Looking at digital rights, print rights, audio book, video, TV, all these different kinds, or translation. I could either sell them in a package or I could split them off and sell them individually. I’d be very surprised if I was made an offer that I think would stack up with what I could do myself by splitting those up and dealing with them individually.

If someone comes in and offers me a million quid, weirdly it wouldn’t be an automatic these days. It would be quite tempting, I’ll be honest.

James Blatch: Look, let’s hear from Libbie. It’s Libbie Hawker who’s our interviewee for this. It was a great interview. I really enjoyed it, and Libbie’s got great experience of both sides of this coin, and is doing really well from it.

Let’s hear from Libbie, then Mark and I will have a further chat off the back of the interview.
James Blatch: Libbie, welcome to The Self-Publishing Show. Thank you so much indeed for joining us.

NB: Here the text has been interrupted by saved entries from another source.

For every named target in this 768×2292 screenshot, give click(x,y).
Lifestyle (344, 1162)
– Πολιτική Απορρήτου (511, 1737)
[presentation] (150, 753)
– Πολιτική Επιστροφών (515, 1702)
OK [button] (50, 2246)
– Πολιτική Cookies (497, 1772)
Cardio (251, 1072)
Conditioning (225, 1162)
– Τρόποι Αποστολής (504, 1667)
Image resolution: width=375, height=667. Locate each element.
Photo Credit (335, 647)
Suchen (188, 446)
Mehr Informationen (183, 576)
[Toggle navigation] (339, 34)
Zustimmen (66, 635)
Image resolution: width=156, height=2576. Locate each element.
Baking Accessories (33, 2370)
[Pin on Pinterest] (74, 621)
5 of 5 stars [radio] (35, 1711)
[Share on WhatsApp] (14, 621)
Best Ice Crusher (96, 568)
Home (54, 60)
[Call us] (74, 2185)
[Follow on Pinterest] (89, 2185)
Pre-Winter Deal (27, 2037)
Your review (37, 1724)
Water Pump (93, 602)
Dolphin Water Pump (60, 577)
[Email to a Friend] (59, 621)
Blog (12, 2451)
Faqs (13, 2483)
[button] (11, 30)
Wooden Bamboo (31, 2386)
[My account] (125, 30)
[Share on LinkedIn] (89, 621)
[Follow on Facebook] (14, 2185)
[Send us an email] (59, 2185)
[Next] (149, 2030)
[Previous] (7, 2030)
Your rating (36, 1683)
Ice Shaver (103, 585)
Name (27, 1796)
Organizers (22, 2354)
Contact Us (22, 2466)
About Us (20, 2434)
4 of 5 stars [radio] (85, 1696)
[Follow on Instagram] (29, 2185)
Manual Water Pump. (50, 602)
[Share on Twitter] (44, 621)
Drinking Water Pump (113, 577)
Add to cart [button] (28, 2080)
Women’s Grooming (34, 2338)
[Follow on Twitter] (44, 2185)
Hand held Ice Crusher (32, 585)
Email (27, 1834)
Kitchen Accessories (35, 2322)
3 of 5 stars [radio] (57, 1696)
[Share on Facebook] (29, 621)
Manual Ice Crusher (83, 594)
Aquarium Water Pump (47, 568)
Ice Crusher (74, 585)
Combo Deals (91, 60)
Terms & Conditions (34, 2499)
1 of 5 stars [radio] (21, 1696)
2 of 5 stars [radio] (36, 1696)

Libbie Hawker: Thank you for having me.

James Blatch: Now, you are a prolific writer. I always want to talk to writers about process and ideas and all the rest of it. We’ll get some of that done. I think we’re going to talk also about your particular mix of traditional publishing and self-publishing, and some of the tips and tricks we’ll try and draw out of you to help the rest of us. How does that sound?

Libbie Hawker: Absolutely. Let’s do it.

James Blatch: Let’s start off with your background then. How long have you been writing?

Libbie Hawker: Well, gosh, I’ve kind of been writing my whole life, since I was a little kid. I got really serious about it when I was 28 years old, so that was back in 2008. I set a goal for myself of becoming a full-time professional author by age 30, which proved to be a little too ambitious. Two years is a very short time to get together a full-time writing career. I made it by age 34, so I started writing full-time in 2014 and I’ve been doing it ever since.

James Blatch: Well, that’s not bad to have ambition. You’ve done well now. I think did you say to me in the notes before, you published 40 books, something like that?

Libbie Hawker: Well, close. 37.

James Blatch: 37. That is close.

How many are you writing, how quickly?

Libbie Hawker: Different years have had different speeds, depending on what was going on financially and what the demand was on my time. My busiest year was 13 books in a single year, under four different pen names. That burnt me out a little bit, so I’ve been doing about three books a year since then, which is a much more reasonable pace.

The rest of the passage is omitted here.